Scheme of the two simulated scenarios depending on the number and type of the individuals evaluated (genotyped).

The efficiency of the second scenario was expected to be higher than that of the first scenario, as a larger number of evaluated individuals were available, and higher than that in the work by Toro et al. (1999) and Wang (2001) as selected individuals with lower mean coancestry produced more offspring to be evaluated than did those highly related with the rest of the population (it would be not very likely to select many offspring from that individual).

Information used for computing coancestry:

Different strategies were evaluated and named according to the type of coancestry used in the optimization.

Pedigree (f_P):

Coancestries were calculated from the genealogy only, including unmanaged generations in the scenarios where they were simulated. This represented the expected IBD for the whole genome.

Molecular (f_M):

Coancestries were calculated from marker information only. Molecular coancestry between two individuals is defined in a similar way to Malecot's definition but referring to identity by state (IBS), which is the probability that two alleles, taken at random from the same locus in two individuals, are equal. Values were averaged across marker loci.
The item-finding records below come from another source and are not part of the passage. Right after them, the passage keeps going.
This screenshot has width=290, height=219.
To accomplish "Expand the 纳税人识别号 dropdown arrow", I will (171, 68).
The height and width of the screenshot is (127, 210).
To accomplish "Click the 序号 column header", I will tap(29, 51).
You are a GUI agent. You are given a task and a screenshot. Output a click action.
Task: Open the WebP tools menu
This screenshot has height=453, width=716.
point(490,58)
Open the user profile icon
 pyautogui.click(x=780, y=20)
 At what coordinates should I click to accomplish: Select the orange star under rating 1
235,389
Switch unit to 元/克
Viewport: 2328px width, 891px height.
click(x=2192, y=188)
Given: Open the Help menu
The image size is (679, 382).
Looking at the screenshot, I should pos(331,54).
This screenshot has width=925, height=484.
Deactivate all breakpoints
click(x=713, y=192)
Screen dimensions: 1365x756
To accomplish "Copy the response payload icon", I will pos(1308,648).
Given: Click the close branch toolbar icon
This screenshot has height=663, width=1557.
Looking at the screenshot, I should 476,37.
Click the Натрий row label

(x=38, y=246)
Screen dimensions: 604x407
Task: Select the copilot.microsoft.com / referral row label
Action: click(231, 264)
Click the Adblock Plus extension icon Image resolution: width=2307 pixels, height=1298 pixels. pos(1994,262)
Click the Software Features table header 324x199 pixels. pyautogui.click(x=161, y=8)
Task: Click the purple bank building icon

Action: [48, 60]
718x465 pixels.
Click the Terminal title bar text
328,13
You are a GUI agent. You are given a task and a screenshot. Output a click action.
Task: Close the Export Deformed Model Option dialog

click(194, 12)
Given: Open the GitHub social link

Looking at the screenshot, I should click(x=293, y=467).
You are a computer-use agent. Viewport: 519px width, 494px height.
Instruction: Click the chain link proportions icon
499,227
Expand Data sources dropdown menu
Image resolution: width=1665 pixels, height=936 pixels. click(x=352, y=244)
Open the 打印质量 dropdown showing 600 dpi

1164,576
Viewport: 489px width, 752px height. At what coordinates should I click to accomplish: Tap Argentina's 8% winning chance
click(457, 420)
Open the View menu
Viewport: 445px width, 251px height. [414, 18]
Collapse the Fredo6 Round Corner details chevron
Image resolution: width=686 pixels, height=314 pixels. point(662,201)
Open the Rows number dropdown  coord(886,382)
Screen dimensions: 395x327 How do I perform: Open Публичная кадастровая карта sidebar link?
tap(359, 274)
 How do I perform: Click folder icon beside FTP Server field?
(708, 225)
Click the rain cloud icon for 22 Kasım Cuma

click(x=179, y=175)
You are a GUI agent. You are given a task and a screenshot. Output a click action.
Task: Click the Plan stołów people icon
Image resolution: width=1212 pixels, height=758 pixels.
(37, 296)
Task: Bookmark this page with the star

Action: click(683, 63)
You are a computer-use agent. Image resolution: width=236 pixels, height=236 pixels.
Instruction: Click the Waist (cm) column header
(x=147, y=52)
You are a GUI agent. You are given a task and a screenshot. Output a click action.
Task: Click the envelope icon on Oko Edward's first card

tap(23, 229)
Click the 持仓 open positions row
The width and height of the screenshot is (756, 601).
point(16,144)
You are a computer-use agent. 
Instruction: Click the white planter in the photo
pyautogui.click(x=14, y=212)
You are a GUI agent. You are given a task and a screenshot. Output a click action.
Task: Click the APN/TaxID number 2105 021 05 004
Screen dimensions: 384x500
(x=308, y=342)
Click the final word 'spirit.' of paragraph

Conditional on markers (f_PM):

Coancestries were calculated by combining molecular and genealogical information using the method proposed by Pong-Wong et al. (2001). The IBD was estimated every 5 cM (i.e., at 20 positions in each chromosome), and it was averaged across positions. Preliminary simulations computing coancestry at 100 positions per chromosome produced the same results in the levels of genetic diversity (data not shown). Using coancestry computed only at 20 positions, however, reduced the computation time considerably.

Genomic (f_G):

Coancestries were calculated from information on all positions in the genome. This situation corresponds to scenarios where the genotype for all loci of the genome is known and, therefore, it establishes the upper theoretical limit of efficiency for any strategy. As all individuals carried two different alleles in each locus in the base population, f_G represented the real IBD.

Mating systems:

The performance of the different strategies was evaluated by (i) optimizing the contributions of parents to the next generation and mating the parents at random and (ii) combining the optimization of contributions with minimum coancestry matings. In the latter situation, the type of information (i.e., the type of coancestry) used in both optimizations (“selection” and mating) was the same. A particular case was simulated where selection decisions were based only on pedigree information but mating decisions were based on both pedigree and molecular information. The a priori advantage of this strategy (relative to the strategy using pedigree and marker information jointly in both selection and mating decisions) is the lower number of individuals to be genotyped for the markers. A simulated annealing algorithm (Kirkpatrick et al. 1983) was also used to optimize matings.

Parameters evaluated

The expected heterozygosity (GD), AD, and inbreeding level (F, the proportion of homozygous loci observed in the population) were calculated each generation for the breeding individuals using all loci, and they were averaged over 100 (for genomes of 1 chromosome) or 50 (for genomes of 20 chromosomes) replicates. The effective population size (N_e) was calculated as N_e = 1/2ΔF, where ΔF was the average rate of inbreeding, ΔF = (F_t+1 − F_t)/(1 − F_t), from generations t = 5 to t = 10. The latter was not calculated when the decision criteria were the molecular coancestry (f_M) or the genomic coancestry (f_G), because in these situations N_e does not reach a constant, asymptotic value, as was stated in the Introduction.

RESULTS

Random mating:

Table 1 shows the expected heterozygosity (GD, averaged over all nonmarker loci across the genome) at generation 10 and the effective population size (N_e) yielded by each management strategy for N_m = N_f = 9 and different combinations of number of chromosomes (c), number of markers typed per chromosome (m), and number of alleles per marker (a). Results presented correspond to the case where the starting population was constituted by unrelated and noninbred individuals. Scenarios with differential relationships between individuals at the beginning of the conservation program and those with larger census sizes (N_m = 9 and N_f = 18) produced very similar trends to those presented in Table 1 and are, therefore, not shown.

TABLE 1 .

Genome-wide expected heterozygosity (GD, in percentage) at generation 10 and effective population size (Ne)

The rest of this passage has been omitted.